The Witty Inclemency of Clement Freud

When Sir Clement Freud died last spring in London, the U.K. media’s outpouring of affection surprised some readers.

A grandson of Sigmund Freud who was no longer on speaking terms with his brother, the painter Lucian Freud, Sir Clement was a journalist, bon vivant, television personality, and onetime Member of Parliament, but none of his varied identities seemed to account for the genuine affection which he enjoyed. When I asked one British friend for further explanation, I got the faltering reply: “Well, you see, he made a TV commercial for dog food…”

Now, fortunately, the collection “A Feast of Freud: The Wittiest Writings of Clement Freud” appears from Bantam Press UK to explain more. Bantam has also published “Freud on Food,” an anthology of gourmandises by this demanding, highly conspicuous consumer of the good life.

“A Feast of Freud” gives a fuller range of its author’s activities, especially as an unlikely but persistent sports correspondent. In an empathetic 1993 article, he describes how a fellow dubious candidate for athletic supremacy, an Oxbridge economist named Geoffrey Myers, vanquishes all rivals at a world championship in the “minority sport” of tiddly-winks. Freud approvingly quotes the legendary British Jewish boxing promoter Jack Solomons about a fighter who “wouldn’t even have to go into the ring…if world championships were handed out for decency and sheer niceness.”

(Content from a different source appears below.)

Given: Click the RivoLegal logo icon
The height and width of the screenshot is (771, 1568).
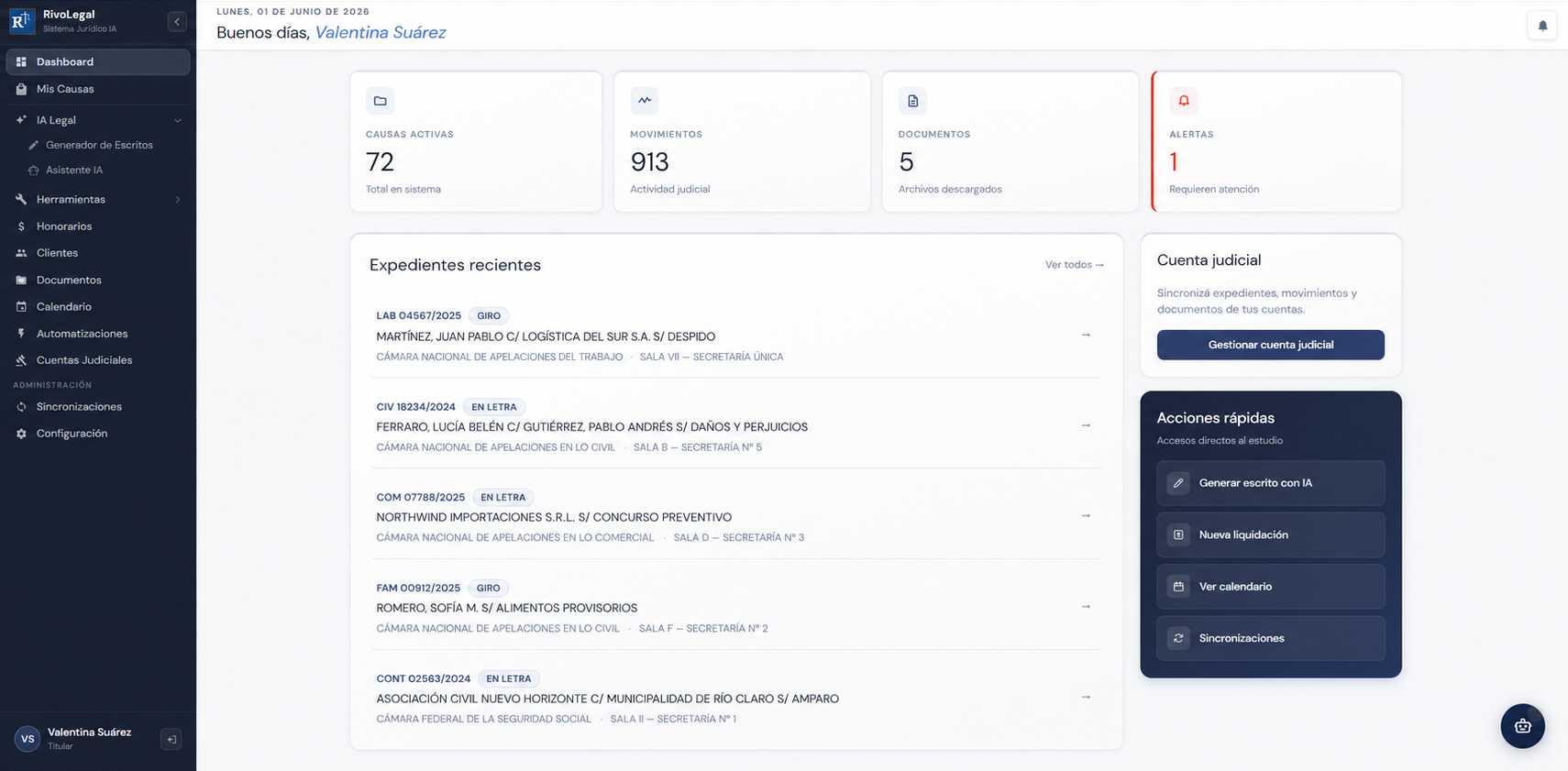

Although his moods could be changeable, similar good fellowship is reflected in Freud’s 1992 article about cooking dinner for actor and author Stephen Fry. After describing Fry’s Hungarian Jewish origins, Freud recounts: “Fry got hiccups. I cured them,” proving that healing instincts are shared by different generations of the Freud family.

The intriguing 2007 article, “Analyzing Sigmund Freud: The Reflections of a Grandson,” praises Jed Rubenfeld’s “The Interpretation of Murder: A Novel,” an acclaimed historical murder tale set during Freud’s 1909 visit to America, published in 2006 by Henry Holt. When Clement Freud’s Aunt Anna, herself a distinguished contributor to psychoanalysis, turned 80, she received congratulatory telegrams, including one which read: “The rapists from Philadelphia send their congratulations and good wishes.” This turns out to have been a telegraph office mistake for “Therapists from Philadelphia…”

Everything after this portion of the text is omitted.